The rear LCD screen is another point of differentiation between point-and-shoots. Most screens are LCD and around 3 inches in size, with the resolution varying significantly across price points. Higher resolution and brighter screens come in handy when the conditions are tough and you are trying to line up a shot. On some high-end models you get a tilting LCD for difficult angles and even touchscreen functionality that can be easier to navigate than with buttons. The LCD screen isn’t a make-or-break feature for us, but they do get nicer as you spend more and the difference is noticeable.
Some advanced point-and-shoots have either an electronic or optical viewfinder. This desirable feature means that instead of lining up photos via the rear LCD screen, you can look through the viewfinder located at the top of the camera. For professionals and enthusiasts who demand accuracy and produce a high volume of photos, a viewfinder almost is a necessity. Again, electronic viewfinders are rare on point-and-shoots and usually the territory of digital SLRs and some mirrorless cameras, but on new high-end models like Sony RX100 V, having an electronic viewfinder undoubtedly is advantageous.
There are a number of “rugged” digital cameras on the market, with our favorite being the Olympus TG-5. These cameras are essentially entry-level point-and-shoots with an exterior casing that makes them waterproof, dustproof, and shockproof (the specificities such as waterproof depth depend on the model).
First and foremost, no camera is actually waterproof—you can see by combing through various reviews on sites like Amazon that rugged cameras can spring the occasional leak. Moreover, you pay quite a premium for the extra protection, often getting a camera that is relatively basic in terms of image quality. The Olympus TG-5 currently retails for a pricey $449, despite having entry-level specs—you can get an excellent mid-range point-and-shoot that isn’t weather resistant for around that price.
Rugged cameras make the most sense for activities with serious exposure to the elements like snorkeling, rafting, surfing, climbing, skiing, and snowboarding in inclement weather. They work well for beach vacations too—sand is one of the biggest enemies of any camera or lens and the extra sealing helps to prevent tiny pebbles from entering your electronics. For normal travel and outdoor use, we recommend buying a regular camera that is optically superior and taking reasonable care to store it. Even a normal case inside a Ziploc bag will protect your camera in most conditions.
The good news for consumers is that memory cards continue to get faster and cheaper. Just a couple of years ago, Class 10 cards, which have a minimum write speed of 10 MB per second, were expensive and there was an actual decision to make between those and slower Class 4 cards.

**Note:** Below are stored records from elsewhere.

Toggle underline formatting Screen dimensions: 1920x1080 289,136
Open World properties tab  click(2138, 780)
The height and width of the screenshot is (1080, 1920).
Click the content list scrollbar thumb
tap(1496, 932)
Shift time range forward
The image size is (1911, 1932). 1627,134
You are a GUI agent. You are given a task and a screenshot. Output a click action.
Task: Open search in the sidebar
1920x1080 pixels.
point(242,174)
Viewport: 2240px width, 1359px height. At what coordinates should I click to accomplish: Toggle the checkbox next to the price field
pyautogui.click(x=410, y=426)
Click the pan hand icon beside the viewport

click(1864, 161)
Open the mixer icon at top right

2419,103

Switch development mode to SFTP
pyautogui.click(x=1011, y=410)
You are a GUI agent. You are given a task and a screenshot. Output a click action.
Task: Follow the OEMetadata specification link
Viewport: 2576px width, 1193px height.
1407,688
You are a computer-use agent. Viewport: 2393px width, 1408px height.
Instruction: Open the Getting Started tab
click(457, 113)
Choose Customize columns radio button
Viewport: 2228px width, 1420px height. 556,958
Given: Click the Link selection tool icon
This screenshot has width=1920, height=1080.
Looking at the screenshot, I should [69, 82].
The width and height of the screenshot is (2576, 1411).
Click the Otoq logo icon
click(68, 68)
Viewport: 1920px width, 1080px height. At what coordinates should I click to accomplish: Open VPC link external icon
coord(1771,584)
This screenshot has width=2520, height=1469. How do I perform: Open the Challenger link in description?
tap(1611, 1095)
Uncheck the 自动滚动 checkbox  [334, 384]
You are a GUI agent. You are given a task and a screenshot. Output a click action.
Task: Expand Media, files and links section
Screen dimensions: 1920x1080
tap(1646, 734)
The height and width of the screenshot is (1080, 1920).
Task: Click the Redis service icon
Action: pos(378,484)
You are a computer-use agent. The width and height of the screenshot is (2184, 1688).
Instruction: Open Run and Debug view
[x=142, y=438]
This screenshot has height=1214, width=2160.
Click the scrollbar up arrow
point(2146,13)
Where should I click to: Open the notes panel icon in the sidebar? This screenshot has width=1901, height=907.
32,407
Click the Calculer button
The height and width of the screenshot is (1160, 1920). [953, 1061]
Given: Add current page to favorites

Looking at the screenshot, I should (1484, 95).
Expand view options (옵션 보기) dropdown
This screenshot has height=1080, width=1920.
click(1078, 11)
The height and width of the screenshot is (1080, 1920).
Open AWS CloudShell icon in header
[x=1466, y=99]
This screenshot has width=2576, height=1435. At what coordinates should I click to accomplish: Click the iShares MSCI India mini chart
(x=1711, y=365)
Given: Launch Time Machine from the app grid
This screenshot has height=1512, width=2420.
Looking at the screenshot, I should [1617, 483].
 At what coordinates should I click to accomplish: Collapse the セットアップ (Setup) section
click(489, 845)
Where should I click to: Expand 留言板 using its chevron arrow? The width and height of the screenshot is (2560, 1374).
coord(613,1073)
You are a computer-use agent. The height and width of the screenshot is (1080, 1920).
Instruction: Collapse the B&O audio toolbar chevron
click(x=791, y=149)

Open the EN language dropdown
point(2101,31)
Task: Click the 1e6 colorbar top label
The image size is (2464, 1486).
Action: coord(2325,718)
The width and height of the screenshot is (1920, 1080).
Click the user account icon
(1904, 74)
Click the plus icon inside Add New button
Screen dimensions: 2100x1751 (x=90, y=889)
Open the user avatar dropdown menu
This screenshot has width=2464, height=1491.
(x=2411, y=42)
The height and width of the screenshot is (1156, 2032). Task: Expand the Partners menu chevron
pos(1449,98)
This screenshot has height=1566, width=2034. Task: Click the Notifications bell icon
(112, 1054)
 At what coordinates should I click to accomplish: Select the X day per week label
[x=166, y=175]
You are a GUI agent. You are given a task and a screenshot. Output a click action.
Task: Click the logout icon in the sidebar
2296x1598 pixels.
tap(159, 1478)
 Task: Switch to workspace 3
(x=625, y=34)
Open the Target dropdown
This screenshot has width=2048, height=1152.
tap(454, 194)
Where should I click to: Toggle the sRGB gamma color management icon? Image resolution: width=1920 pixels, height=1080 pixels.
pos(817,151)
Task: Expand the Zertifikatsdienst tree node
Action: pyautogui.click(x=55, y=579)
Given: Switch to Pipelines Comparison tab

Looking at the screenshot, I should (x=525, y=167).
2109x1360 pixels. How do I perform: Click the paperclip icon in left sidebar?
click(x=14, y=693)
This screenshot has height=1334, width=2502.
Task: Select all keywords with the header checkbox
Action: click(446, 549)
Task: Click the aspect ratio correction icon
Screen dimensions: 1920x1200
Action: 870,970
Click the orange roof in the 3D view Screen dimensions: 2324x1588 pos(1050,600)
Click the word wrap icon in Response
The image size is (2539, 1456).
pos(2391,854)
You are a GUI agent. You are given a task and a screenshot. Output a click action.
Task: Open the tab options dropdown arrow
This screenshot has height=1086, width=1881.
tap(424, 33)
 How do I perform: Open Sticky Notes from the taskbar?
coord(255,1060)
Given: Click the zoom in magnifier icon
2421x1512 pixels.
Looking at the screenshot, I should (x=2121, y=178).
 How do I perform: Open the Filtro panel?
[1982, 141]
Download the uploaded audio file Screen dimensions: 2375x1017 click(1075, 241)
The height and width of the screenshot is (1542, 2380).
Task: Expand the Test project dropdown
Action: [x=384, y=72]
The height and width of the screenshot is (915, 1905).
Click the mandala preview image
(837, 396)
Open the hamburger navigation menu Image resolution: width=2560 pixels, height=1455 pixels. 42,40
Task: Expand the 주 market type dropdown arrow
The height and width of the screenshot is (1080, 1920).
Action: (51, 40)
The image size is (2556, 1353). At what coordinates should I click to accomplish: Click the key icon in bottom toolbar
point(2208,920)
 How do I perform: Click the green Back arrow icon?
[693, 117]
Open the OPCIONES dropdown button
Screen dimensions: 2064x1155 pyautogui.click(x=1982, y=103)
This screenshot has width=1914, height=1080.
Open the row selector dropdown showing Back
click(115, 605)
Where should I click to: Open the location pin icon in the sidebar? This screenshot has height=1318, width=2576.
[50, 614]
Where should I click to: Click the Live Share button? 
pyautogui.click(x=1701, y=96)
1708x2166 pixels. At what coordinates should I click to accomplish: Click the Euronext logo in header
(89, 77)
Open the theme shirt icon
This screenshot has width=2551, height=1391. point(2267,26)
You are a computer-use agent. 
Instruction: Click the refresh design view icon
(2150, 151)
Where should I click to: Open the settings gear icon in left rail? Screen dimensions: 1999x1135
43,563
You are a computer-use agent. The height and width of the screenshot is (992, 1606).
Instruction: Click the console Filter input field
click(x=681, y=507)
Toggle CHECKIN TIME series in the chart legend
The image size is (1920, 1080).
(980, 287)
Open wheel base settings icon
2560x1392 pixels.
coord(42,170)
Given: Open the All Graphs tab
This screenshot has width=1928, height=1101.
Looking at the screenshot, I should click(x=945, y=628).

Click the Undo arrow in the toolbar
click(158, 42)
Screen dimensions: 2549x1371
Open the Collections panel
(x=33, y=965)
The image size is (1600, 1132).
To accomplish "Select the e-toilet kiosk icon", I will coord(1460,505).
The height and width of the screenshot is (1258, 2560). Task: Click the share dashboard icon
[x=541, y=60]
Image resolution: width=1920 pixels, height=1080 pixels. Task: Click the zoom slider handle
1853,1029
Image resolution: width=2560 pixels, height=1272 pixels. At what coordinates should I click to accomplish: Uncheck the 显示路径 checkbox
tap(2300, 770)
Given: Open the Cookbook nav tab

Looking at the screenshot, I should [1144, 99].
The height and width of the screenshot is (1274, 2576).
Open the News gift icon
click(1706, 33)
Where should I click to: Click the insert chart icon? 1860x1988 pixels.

By 2018, the price of Class 10 cards has dropped to the same range as Class 4 cards and it’s a no-brainer (Class 4 cards soon will be extinct).
Our favorite SD memory card for point-and-shoots is the SanDisk Extreme, which offers fast write and read speeds (up to 40 MB/s write and 90 MB/s read). You also get protection from the elements: the SanDisk Extreme is rated as waterproof, shockproof, X-ray proof, and can operate in temperatures from -13 to 185 degrees Fahrenheit. We like the extra peace of mind, but if you don’t care about the durability of your card, the SanDisk Ultra is slightly cheaper.
In terms of storage, 16GB is a good size that won’t have you consistently running to your computer to upload and delete photos. If you frequently shoot high resolution video or won’t have access to uploading or another card, 32GB or 64GB cards are available and offer even more bang for your buck.